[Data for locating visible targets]
--------------------------------

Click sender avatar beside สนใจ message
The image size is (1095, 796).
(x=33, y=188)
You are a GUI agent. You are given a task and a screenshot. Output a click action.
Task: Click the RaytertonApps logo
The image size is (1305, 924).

--------------------------------

Quote every line of the listing above word for word, keeping the original order.

Complete response -
Click sender avatar beside สนใจ message
The image size is (1095, 796).
(x=33, y=188)
You are a GUI agent. You are given a task and a screenshot. Output a click action.
Task: Click the RaytertonApps logo
The image size is (1305, 924).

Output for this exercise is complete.